7 How does RWI affect indemnification escrow negotiations in the purchase agreement?

RWI has substantially compressed seller indemnification escrow requirements in middle-market transactions. Where a pre-RWI deal might require the seller to place 10-15% of the purchase price in escrow for 18-24 months, a deal backed by RWI typically requires only a token escrow or no escrow at all, with the seller instead representing that it has no knowledge of undisclosed breaches. The buyer relies on the insurer rather than the escrow for breach coverage. This structure is particularly valuable for private equity sellers and management rollover situations where tying up post-closing proceeds creates economic friction.

8 What is tax insurance in the M&A context and how does it relate to RWI?

Tax insurance covers the risk that a specific tax position taken by the target company will be successfully challenged by a tax authority, resulting in liability to the buyer. Tax insurance is a separate product from RWI and covers a defined tax risk at a specified probability threshold rather than covering the full range of tax representations in the purchase agreement. It is frequently used alongside RWI when the underwriting review identifies a specific tax exposure that the RWI insurer excludes from coverage, allowing the buyer to obtain insurance on that discrete item through a focused tax insurance policy.

9 What is contingent liability insurance and when is it used in M&A?

Contingent liability insurance covers known but contingent liabilities that the buyer is acquiring alongside the target business, such as pending litigation, regulatory investigations, product liability claims, or environmental remediation obligations. Unlike RWI, which covers unknown breaches discovered post-closing, contingent liability insurance addresses identified risks with uncertain outcomes. It is used when a known exposure is large enough to affect deal pricing or structure but the buyer and seller prefer to transfer the risk to an insurer rather than negotiate a price reduction or indemnification reserve.

10 Can RWI be used in distressed M&A transactions?

RWI is available in distressed transactions, including Section 363 sales, though underwriters apply more restrictive exclusions and higher retentions in distressed contexts than in conventional deals. The compressed diligence timeline and limited representation coverage typical of distressed transactions narrows the scope of insurable representations, and many distressed-deal representations are excluded because they are made with limited knowledge qualifiers that underwriters cannot underwrite effectively. Buyers considering RWI for a distressed acquisition should engage an insurance broker early to assess feasibility before the underwriting timeline becomes an obstacle.

11 How does the materiality scrape in the purchase agreement interact with RWI coverage?

A materiality scrape is a provision in the purchase agreement that removes materiality and material adverse effect qualifiers from representations when calculating whether a breach has occurred and what damages result.
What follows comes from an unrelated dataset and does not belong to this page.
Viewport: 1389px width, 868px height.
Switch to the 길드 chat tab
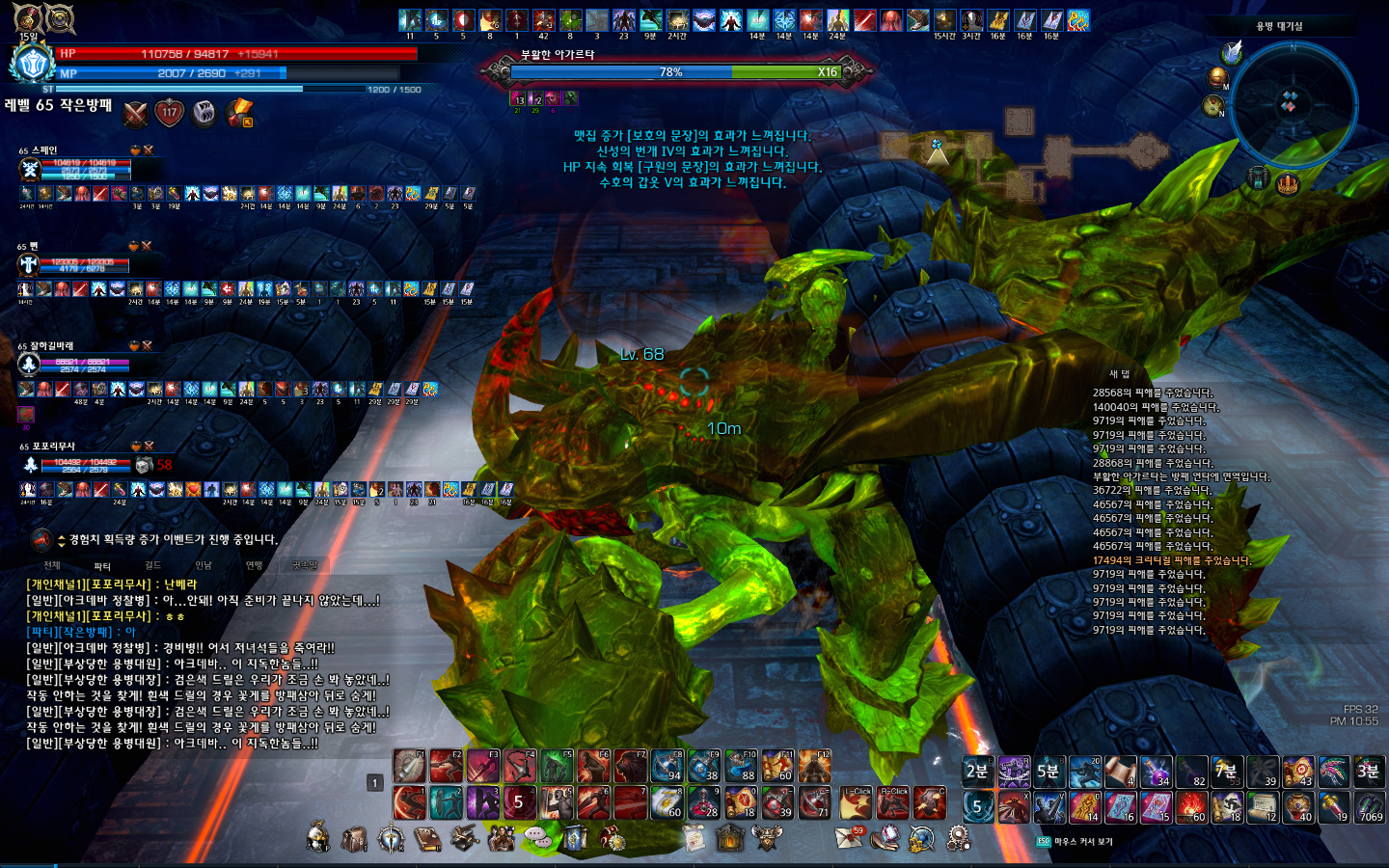coord(152,565)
Without a scrape, a seller can argue that a misrepresentation causing only minor loss is not a breach because the representation was qualified by materiality. With a full scrape, the buyer and its insurer can claim for any breach regardless of how the representation was qualified. RWI underwriters generally price coverage assuming a full or partial materiality scrape is in place, and the absence of a scrape can narrow the practical scope of coverage significantly.

12 How do RWI claims work and what should buyers do when they identify a potential breach?

When a buyer identifies a potential breach of a covered representation, it must provide timely written notice to the insurer as specified in the policy, typically within a defined period after discovery. The insurer then conducts a claims investigation, which may include requesting documents, interviewing deal team members, and engaging independent advisors to assess the breach and quantify the loss. Buyers should preserve all diligence materials and correspondence from the transaction, should engage coverage counsel experienced in RWI claims at the outset, and should avoid making unilateral decisions about breach remediation before notifying the insurer, as some policies include cooperation and mitigation obligations that affect coverage.